TASK TO COMPLETE = Write out the data that starts at the line containing "Where should I click to: Tap" and ends at the line containing "(x=363, y=44)", including both of those lines. Leave the pictures out of your answer.

RECORDS PROVIDED =
--- begin ---
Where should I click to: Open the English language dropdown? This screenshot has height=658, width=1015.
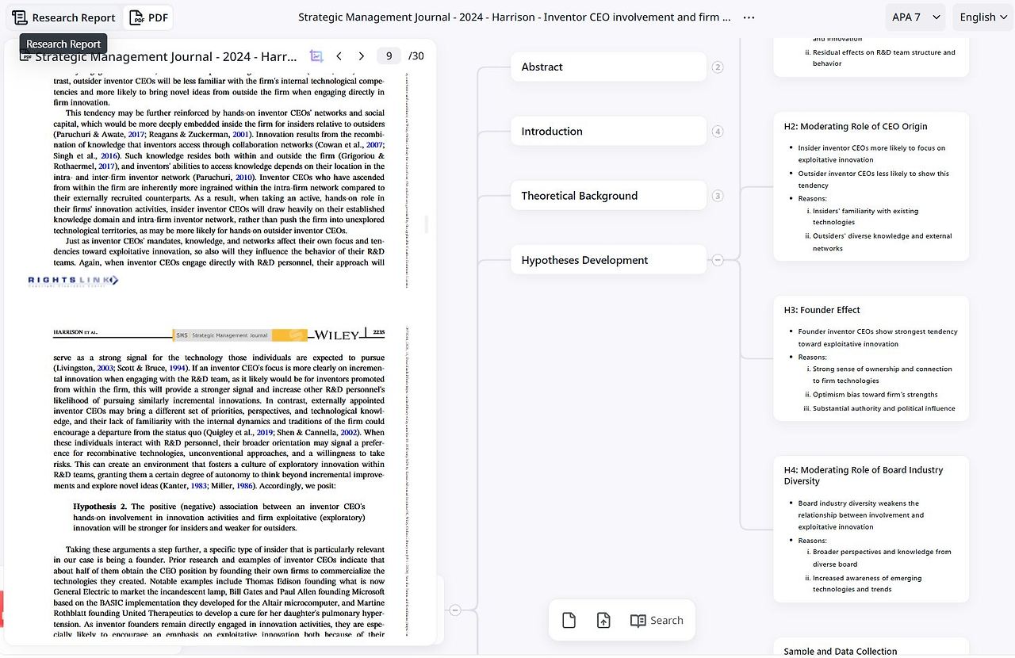click(982, 16)
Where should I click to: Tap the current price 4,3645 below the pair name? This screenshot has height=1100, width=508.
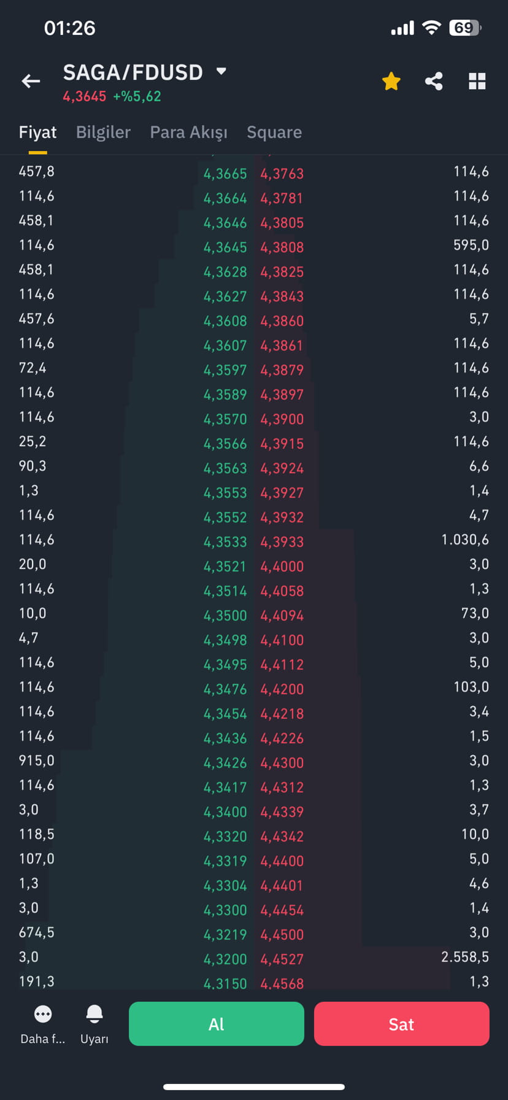point(85,97)
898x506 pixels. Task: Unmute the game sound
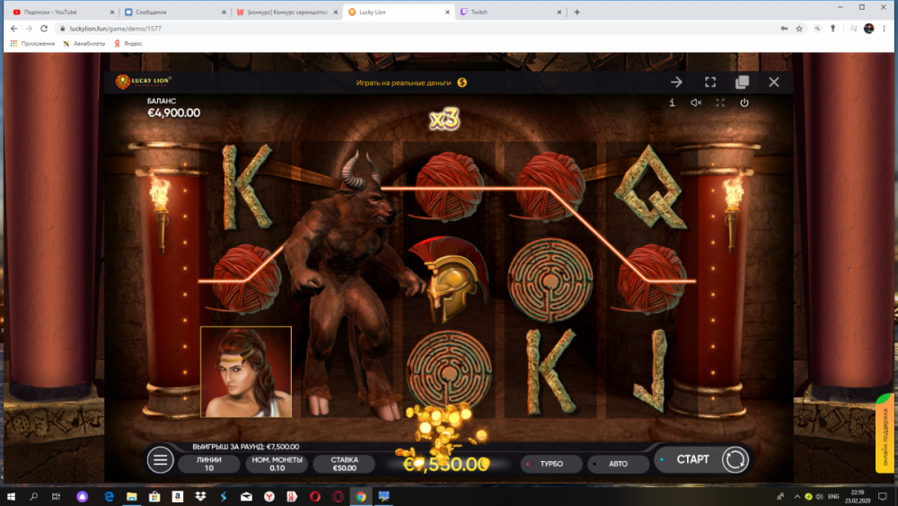[696, 103]
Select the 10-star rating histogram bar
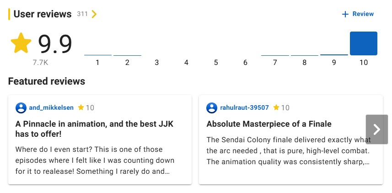 (x=363, y=44)
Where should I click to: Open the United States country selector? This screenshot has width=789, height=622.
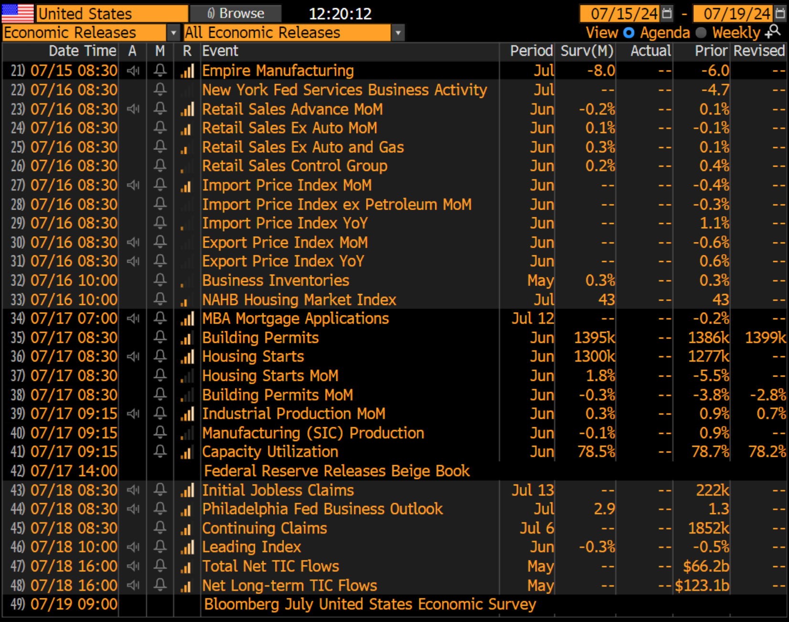coord(112,13)
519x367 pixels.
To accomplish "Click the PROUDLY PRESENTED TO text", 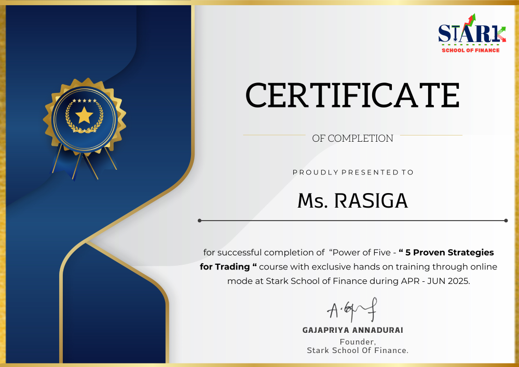I will coord(353,172).
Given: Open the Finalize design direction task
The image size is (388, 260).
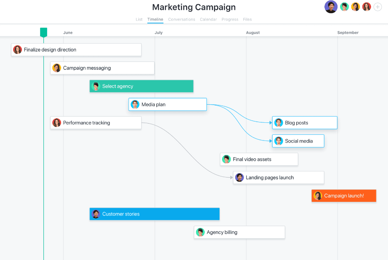Looking at the screenshot, I should pos(76,50).
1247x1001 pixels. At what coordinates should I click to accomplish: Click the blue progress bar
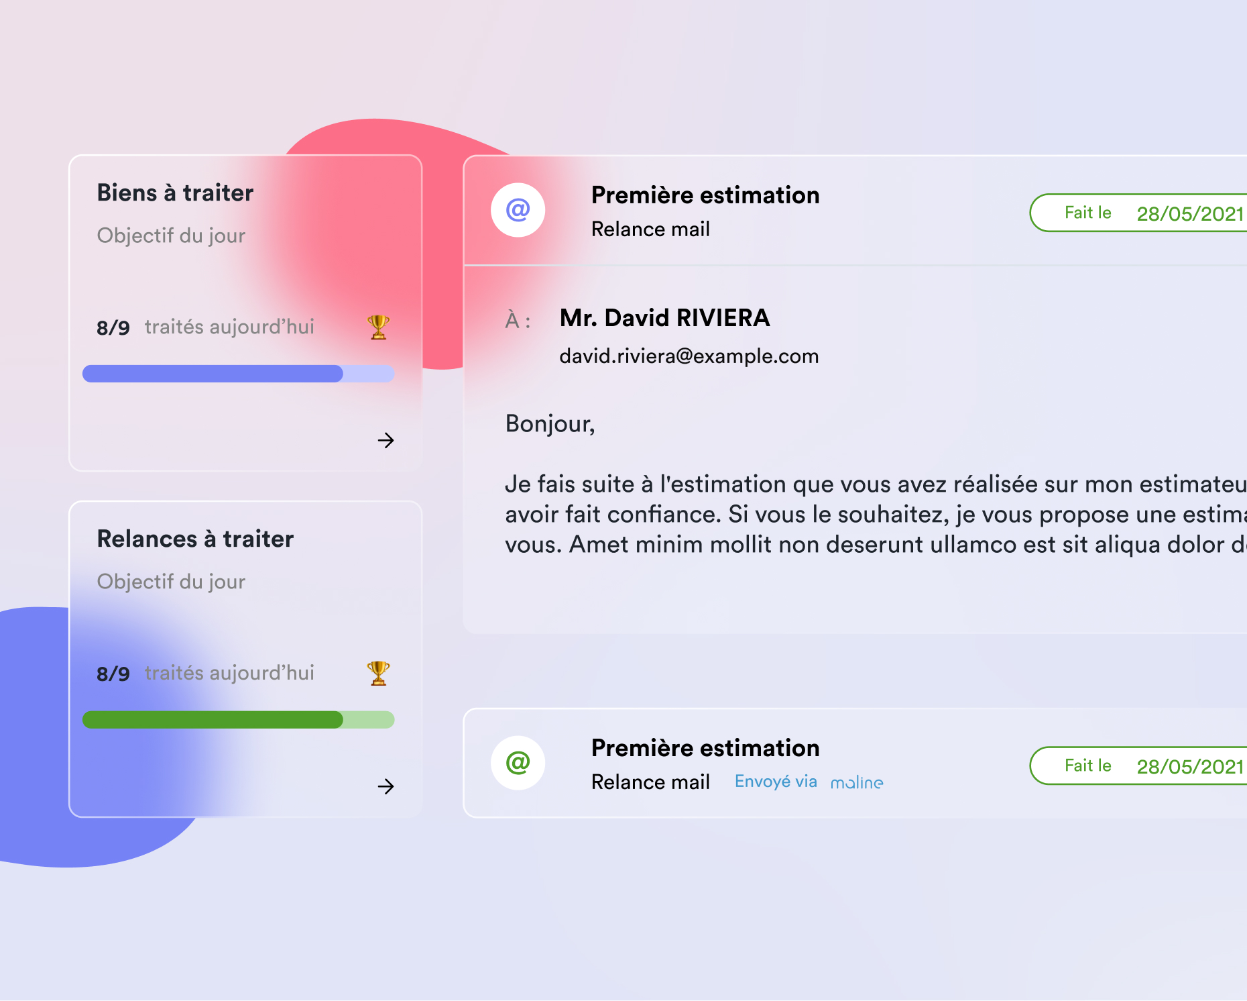(x=238, y=374)
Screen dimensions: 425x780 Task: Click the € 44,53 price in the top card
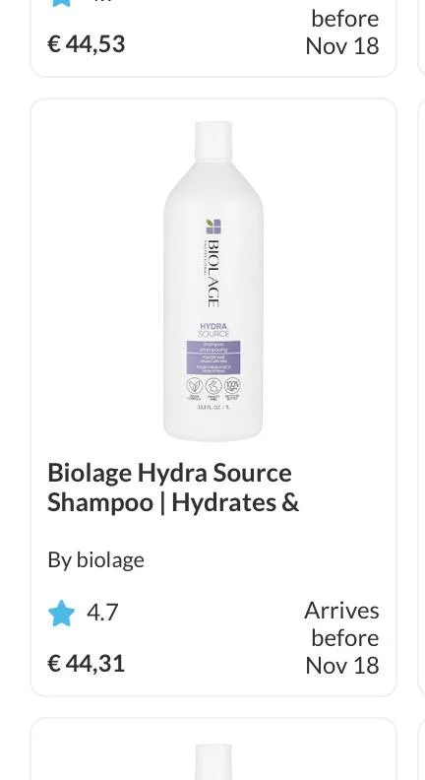(x=86, y=43)
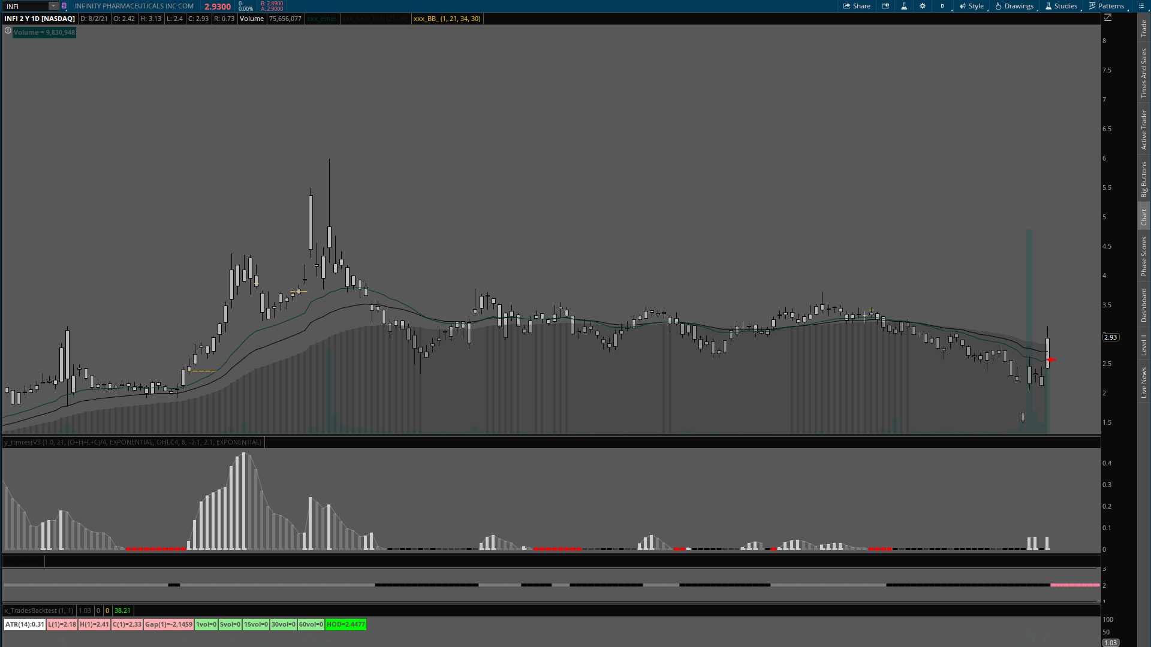Click the purple link color symbol icon

coord(64,6)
--- end ---
TASK OUTPUT =
Where should I click to: Tap the current price 4,3645 below the pair name? This screenshot has height=1100, width=508.
point(85,97)
898x506 pixels. Task: Unmute the game sound
[696, 103]
Select the 10-star rating histogram bar
 (x=363, y=44)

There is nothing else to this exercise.